T hirty-three
years ago, before YouTube, the Internet, and CGI (computer-generated
imagery), movie makers absolutely had to be good at their craft in order
to make something of value. They relied on real actors, music, editing
and above all, timing, in order to make movies that could stand the test
of time and entertain viewers who actually stood on line to see them.
In
1982, Walter Hill took a young Eddie Murphy, paired him up with former
football player-turned-actor, Nick Nolte, and made what is possibly the
best cop-buddy movie ever made; 48 Hrs. From its opening chain-gang
scene that starts off with an incredible, award winning James Horner
score, to its use of editing, timing and the physical presence of its
actors, 48 Hrs. was technically perfect. With just 12 million dollars
(1979's Star Trek the Motion Picture had a budget of 46 million) Hill
was able to put together ninety-six minutes of film that should be shown
in film classes around the world before future directors even start
thinking about CGI.
Essentially,
the story of a convict and a cop chasing a psychotic cop-killer through
the streets of San Francisco who is hell-bent on getting back a whole
bunch of money stolen from him in a drug sale gone wrong, what made 48
hrs so special was they way it used each of its characters' physical
movements, gestures and dialogue, and timed them all together with
dynamic editing, jazzy background music by the Busboys and Ira Newborn,
chase after chase involving Nolte's old Cadillac, a stolen bus, and two
crazy gun- and knife-wielding maniacs, giving the viewer what should be
considered a genuine masterpiece.
Eddie
Murphy is physically slick as he jumps over turnstyles with ease in the
subway and when he unleashes his quick combination punches against
Nolte's face. He steals the movie with his infamous redneck bar scene
which would later catapault him to stardom and turn him into a human
cash register for Hollywood.
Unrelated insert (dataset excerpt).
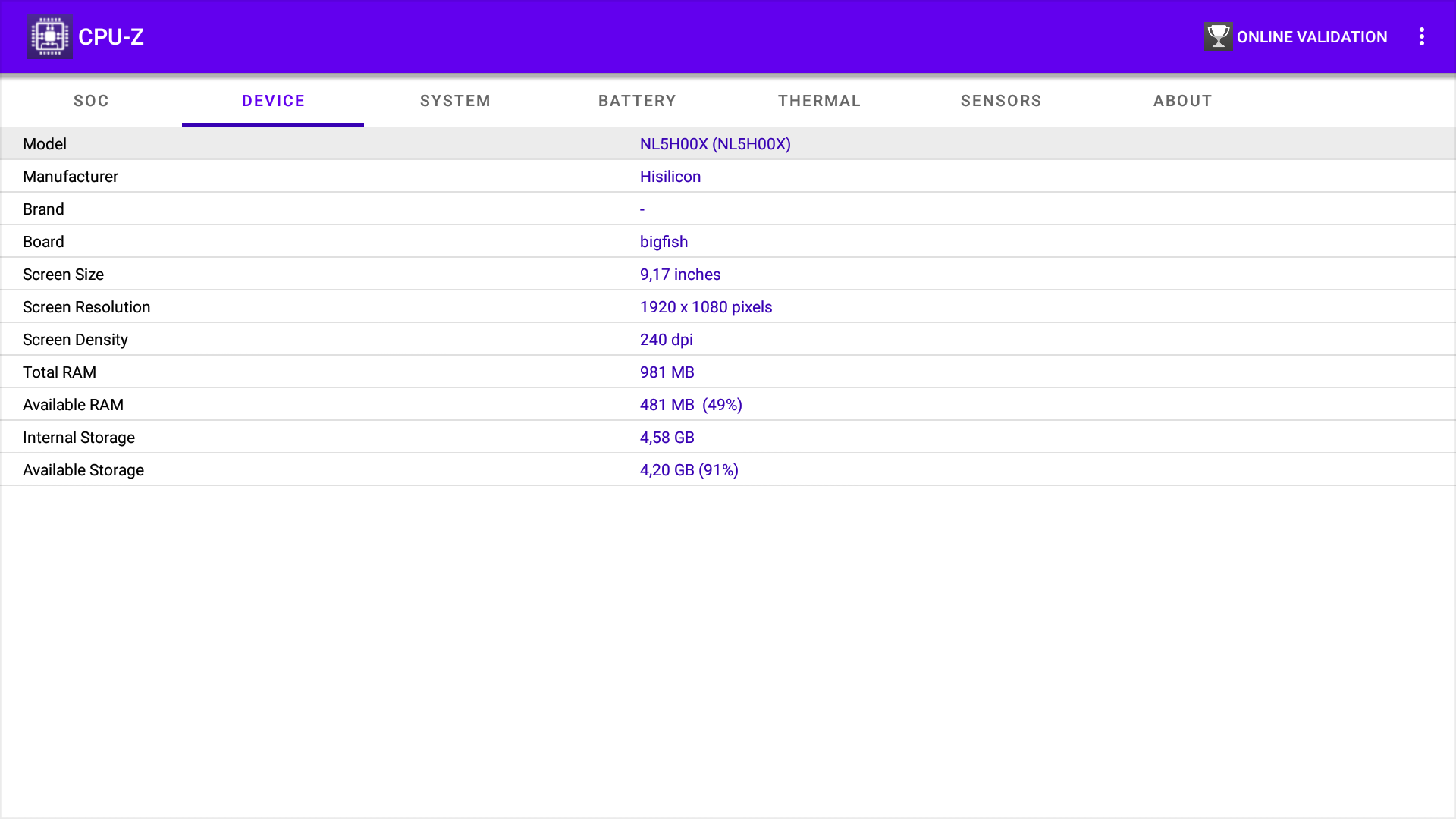Image resolution: width=1456 pixels, height=819 pixels.
Task: Switch to the SENSORS tab
Action: [1001, 101]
Nolte, like his car, is brutish but
reliable while relentlessly searching for the killer who stole his gun
in a fantastic hotel shootout. Albert Ganz, ruthlessly played by James
Remar, invokes genuine fear as the viewer is never sure what he will do
next in his grey wifebeater sweater and slicked-back hair. His partner
in crime, a musclebound indian named Billy Bear, is just as scary
without saying more than a few lines the whole movie.
Brilliantly
edited to Horner's visceral score with tympanic drums, blaring
saxophones and a synthesizer for the climactic scene, which sounds like
it was dragged out of the gates of Hell, 48 Hrs. stands alone as an
example of what can be done in the editing room without a computer or
microchip but just the vision of a director who knew how to maintain
rhthym and keep time with his actors in a way that was incredibly
intimate. This vision is sorely lacking in most of the movies made today
by a slew of directors who rely on special effects to save them from a
YouTube generation that makes movie-making far too easy.